What is the key information to collect about customers to help reduce a firm's sanctions compliance risk?

Undertaking SDD at onboarding is critical to identify potential sanctions risks and to identify customers who might later become sanctions targets. Key information to collect about customers includes: • The customer: Who is the customer? If it is a legal entity, who owns and controls it, and who are the beneficial owners and intermediate owners (i.e., those legal intermediary owners that are not natural persons), if appropriate? What assets do they hold, directly or indirectly? • The nature of the business: What goods/products and services do they use? What activities do they engage in? Could the goods or services have a military purpose? • The jurisdiction or geographical connections: In what jurisdictions do the parties operate? With which jurisdictions do they intend to interact (involving your institution as opposed to its overall operations)?

Who and what are the targets of sanctions screening?

Unlike AML requirements, which are limited to customers of the business, sanctions restrictions apply to all business activities and therefore to third parties. The types of different business activities and, in turn, the types of parties that should be screened include, but are in no way limited to, the following business arrangements: • Brokers • Agents • Vendors and other intermediaries • Trade finance and export-related activities • Purchasing, order processing, distribution, and payment management • Beneficial owners

What are the most important considerations and potential red flags to address during a transactional review?

When conducting a transactional review, consider the following: • Transaction activities can be a good source of primary information. • Limit the review to transactions that occurred within a defined, optimal timeframe. • Determine the extent of payment message review. • Define the nature of payments that the review will encompass. Transactions that are highly correlated with red flags include: online purchases, cross-border payments to countries with proximity to sanctioned territories, and transactions involving a money service business.

What is the benefit of voluntary self-disclosure of a sanctions violation?

When determining the consequences of a sanctions violation, OFAC considers whether the entity voluntarily self-disclosed the potential violation. If a company determines that it has violated OFAC sanctions, it may file a voluntary self-disclosure, taking the position that the violation only constitutes a civil violation as opposed to a criminal violation. However, a company may file a voluntary self-disclosure and OFAC may disagree with its filings or the nature of the violation (civil or criminal).

What are alerts within Know Your Customer procedures and within sanctions screening?

Within Know Your Customer procedures, alerts are potential discrepancies that are flagged, either manually or through an automated system, based on defined red flags and underlying typologies.

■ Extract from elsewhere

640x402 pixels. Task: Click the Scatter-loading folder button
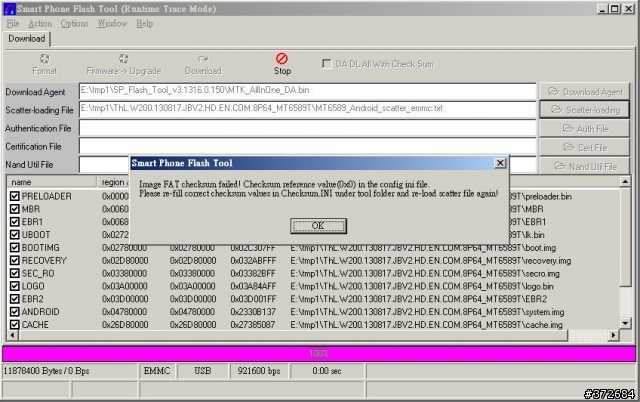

Within sanctions screening, an alert is a hit, or multiple hits, of an internal record checked against sanctions screening lists. If they cannot be resolved easily as false positives, alerts generally result in investigations.

What is the role of a sanctions compliance officer (SCO) within a sanctions compliance program?

Within the second line of defense in the governance structure of a sanctions compliance program, the sanctions compliance officer (SCO) is responsible for ongoing monitoring for sanctions compliance. This monitoring includes sample testing and a review of exception reports to enable the escalation of identified noncompliance and other issues to senior management and, where appropriate, the board. The SCO is the contact point for all sanctions-related issues for internal and external authorities and is responsible for reporting suspicious transactions. To enable the successful oversight of the sanctions compliance program, the SCO must have sufficient independence from the business lines to prevent conflicts of interest and facilitate unbiased advice and counsel.